== Segment start ==

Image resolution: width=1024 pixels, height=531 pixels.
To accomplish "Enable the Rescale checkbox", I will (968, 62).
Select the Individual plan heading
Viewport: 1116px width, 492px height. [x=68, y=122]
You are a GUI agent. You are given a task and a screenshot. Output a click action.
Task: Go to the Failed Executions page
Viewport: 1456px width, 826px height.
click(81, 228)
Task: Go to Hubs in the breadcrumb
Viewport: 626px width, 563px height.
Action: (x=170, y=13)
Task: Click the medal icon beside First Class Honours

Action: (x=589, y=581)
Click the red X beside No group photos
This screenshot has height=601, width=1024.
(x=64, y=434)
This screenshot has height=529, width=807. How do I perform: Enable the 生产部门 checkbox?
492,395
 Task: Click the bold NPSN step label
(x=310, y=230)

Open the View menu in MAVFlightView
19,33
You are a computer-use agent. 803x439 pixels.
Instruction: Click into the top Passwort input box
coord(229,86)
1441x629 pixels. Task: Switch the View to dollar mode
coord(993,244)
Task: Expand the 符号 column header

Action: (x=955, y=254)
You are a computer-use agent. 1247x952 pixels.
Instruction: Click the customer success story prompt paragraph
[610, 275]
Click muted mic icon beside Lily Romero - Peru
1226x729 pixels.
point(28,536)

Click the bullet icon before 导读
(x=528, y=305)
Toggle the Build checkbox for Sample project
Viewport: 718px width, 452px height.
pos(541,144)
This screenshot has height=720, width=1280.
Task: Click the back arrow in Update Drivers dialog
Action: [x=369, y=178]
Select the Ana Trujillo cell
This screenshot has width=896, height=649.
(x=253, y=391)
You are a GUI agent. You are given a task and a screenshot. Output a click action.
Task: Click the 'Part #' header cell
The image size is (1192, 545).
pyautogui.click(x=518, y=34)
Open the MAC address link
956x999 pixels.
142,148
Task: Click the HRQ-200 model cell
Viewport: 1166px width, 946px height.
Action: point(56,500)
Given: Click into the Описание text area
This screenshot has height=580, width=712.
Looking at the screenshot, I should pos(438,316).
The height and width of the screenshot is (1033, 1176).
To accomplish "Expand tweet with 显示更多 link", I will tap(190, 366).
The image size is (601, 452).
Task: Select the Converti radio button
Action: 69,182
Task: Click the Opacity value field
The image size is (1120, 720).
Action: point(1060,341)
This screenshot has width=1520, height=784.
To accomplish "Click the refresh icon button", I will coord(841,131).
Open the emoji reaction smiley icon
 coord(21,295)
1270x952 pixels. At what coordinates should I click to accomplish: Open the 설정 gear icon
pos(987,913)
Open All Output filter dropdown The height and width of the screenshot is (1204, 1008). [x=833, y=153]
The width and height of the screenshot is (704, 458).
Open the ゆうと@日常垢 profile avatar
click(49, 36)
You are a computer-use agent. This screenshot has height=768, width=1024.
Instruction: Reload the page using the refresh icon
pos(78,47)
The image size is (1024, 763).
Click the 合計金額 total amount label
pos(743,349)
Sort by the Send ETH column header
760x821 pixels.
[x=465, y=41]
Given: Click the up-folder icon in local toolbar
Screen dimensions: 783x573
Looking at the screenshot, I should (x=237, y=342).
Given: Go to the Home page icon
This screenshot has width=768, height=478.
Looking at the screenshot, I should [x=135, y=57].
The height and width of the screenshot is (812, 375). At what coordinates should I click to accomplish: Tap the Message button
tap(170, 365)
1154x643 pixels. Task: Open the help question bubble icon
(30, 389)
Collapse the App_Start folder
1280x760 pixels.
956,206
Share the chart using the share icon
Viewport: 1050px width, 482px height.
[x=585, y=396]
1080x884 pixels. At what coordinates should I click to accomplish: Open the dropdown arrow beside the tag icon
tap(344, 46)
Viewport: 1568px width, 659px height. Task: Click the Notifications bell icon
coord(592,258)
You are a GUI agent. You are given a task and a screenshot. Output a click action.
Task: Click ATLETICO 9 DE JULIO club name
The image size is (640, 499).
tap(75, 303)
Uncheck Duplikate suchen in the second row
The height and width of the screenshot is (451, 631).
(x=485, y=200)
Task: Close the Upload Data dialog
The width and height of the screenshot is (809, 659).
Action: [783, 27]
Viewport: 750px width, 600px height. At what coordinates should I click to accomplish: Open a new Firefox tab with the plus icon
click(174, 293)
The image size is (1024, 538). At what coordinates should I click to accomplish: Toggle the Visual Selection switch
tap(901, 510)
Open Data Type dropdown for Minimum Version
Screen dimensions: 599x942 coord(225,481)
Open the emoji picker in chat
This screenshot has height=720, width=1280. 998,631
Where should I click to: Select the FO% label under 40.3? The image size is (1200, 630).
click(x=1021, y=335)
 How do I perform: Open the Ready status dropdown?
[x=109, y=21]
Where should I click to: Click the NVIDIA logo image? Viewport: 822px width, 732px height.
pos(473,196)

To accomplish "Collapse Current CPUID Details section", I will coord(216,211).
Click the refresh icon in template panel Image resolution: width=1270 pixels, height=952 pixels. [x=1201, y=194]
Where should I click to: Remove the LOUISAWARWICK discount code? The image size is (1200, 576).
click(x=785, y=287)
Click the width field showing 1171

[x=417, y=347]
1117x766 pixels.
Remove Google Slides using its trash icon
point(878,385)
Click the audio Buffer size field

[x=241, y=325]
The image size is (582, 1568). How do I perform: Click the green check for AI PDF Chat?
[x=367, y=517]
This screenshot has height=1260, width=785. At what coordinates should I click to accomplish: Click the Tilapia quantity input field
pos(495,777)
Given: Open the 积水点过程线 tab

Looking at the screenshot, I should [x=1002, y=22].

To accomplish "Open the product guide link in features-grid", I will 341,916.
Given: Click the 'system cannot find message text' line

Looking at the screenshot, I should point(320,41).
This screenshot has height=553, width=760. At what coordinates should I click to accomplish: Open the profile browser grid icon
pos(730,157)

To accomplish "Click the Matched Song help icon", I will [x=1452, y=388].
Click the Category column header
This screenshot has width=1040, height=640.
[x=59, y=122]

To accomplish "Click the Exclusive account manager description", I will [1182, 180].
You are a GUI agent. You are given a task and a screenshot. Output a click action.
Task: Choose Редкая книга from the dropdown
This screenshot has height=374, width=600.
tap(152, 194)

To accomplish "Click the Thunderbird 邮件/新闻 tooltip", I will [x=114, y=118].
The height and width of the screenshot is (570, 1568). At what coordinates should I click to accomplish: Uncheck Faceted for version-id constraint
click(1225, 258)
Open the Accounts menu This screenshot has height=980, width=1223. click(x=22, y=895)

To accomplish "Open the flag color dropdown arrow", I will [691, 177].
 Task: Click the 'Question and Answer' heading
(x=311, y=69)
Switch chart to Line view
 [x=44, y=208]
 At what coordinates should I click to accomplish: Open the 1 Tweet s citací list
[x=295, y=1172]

== Segment end ==

→ Work order: Return every line of the material in which the word "computer" is found.

→ Exercise answer:
You are a computer-use agent. 803x439 pixels.
You are a computer-use agent. 1247x952 pixels.
You are a computer-use agent. This screenshot has height=768, width=1024.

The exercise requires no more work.